2. An order of acquittal is given because the accused was found not guilty, whereas the order of discharge is given because the charge of the prosecution was not substantiated. This is usually where there is no sufficient evidence pointing against the accused as having committed the offence.
An order of discharge also gives the prosecution the opportunity for further investigation of the accused on that matter. If they arrive at more evidence pointing towards the accused, the charge can be reinstituted and continued.
3. An order of acquittal is given when the court is satisfied that the prosecution has not proved the guilt of the accused beyond reasonable doubt.
On the other hand, a discharge order is given when the court observes that though the prosecution has failed to prove the guilt of the accused beyond reasonable doubt as required by the law, there are still circumstances or certain elements pointing against the accused but it is unsafe and for the interest of justice to neither convict nor acquit him at that point.
4. The effect of an acquittal order is that the accused is declared innocent, whereas a discharge order does not adjudge an accused to be innocent. In fact, he is still a suspect and further investigation and arrest can be made against him in respect of that subject matter.
5. Discharge can be an administrative one. It is not necessarily an order of court. For instance, while an accused person is in police custody pending investigation, bail, charge, or trial, the police administration can discharge him for want of sufficient evidence.
On the other hand, an acquittal order is strictly an order of court. Only the court can declare an accused person acquitted.
6. An accused person can be discharged before his trial commences, and even before his charges are framed, whereas an acquittal order only comes after the substance of the case has been fully tried up till the final judgment.
It is on the final judgment that acquittal can be granted if the judge deems so.

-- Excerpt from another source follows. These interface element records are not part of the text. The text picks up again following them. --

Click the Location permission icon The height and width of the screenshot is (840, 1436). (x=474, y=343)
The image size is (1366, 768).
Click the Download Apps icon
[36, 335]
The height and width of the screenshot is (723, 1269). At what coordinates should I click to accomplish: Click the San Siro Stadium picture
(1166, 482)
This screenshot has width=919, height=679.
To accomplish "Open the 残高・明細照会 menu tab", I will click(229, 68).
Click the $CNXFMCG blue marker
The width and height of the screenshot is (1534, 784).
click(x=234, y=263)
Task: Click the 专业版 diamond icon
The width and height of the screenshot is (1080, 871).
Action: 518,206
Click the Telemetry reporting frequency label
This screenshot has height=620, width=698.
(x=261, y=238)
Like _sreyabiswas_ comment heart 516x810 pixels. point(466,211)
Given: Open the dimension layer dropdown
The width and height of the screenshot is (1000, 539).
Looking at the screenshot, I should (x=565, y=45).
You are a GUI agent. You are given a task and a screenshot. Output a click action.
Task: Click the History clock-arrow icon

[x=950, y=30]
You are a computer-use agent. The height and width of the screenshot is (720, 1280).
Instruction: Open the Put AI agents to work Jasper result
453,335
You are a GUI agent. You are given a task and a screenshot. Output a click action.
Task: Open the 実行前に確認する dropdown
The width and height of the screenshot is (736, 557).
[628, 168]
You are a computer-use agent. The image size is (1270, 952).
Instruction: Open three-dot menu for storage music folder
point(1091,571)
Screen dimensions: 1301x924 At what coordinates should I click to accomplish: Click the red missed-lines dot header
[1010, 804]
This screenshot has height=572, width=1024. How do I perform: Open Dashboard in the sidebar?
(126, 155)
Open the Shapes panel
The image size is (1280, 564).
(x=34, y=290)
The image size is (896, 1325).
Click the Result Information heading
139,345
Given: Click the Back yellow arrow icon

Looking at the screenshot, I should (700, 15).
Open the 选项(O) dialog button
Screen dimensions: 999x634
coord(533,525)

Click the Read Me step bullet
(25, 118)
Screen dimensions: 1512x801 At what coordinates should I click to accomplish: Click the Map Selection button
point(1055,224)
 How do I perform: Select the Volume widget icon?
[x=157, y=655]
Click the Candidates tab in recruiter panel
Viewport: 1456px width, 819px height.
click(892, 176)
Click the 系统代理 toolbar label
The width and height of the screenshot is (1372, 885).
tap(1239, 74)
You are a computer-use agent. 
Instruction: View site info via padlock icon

7. In a trial court, a discharge order can transcend to an acquittal order. This means that a person discharged of a criminal charge can subsequently obtain an acquittal order from the same trial court and even by way of appeal to an appellate court.
On the other hand, an acquittal order cannot be reversed or be taken aback to a mere discharge by the trial court once it has been granted. The trial court becomes functus officio upon the grant of an acquittal order, except where there is a trial de novus order from an appellate court. The reverse of an acquittal order can only be obtained by way of appeal to an appellate court.
Moreso, a person granted a discharge order can transcend it into acquittal by filing an appeal in an appellate court in that regard. The appellate court will grant such order if the accused satisfies that he is entitled to an acquittal and not just a mere discharge. This was what happened in the case of DROVE V STATE (2019). In this case, the accused was granted a discharge order by the Magistrate Court. Being dissatisfied, he appealed to the High Court. The High Court overturned the decision of the Magistrate Court and held the accused entitled to acquittal instead.
The order of acquittal is clearly to the effect that the accused is adjudged innocent by a court of competent jurisdiction. A discharge order does not adjudge an accused innocent, therefore, any circumstance that gives rise to the matter not being fully tried up to the stage of final judgment being delivered, the court would rather grant a discharge order and not acquittal.
Where the complainant or the prosecution withdraws the charge, it cannot therefore give rise to an acquittal order because the legal implication of acquittal means one having been tried and found innocent. The distinction between these two terms is a fine one. One can never be mistaken for the other.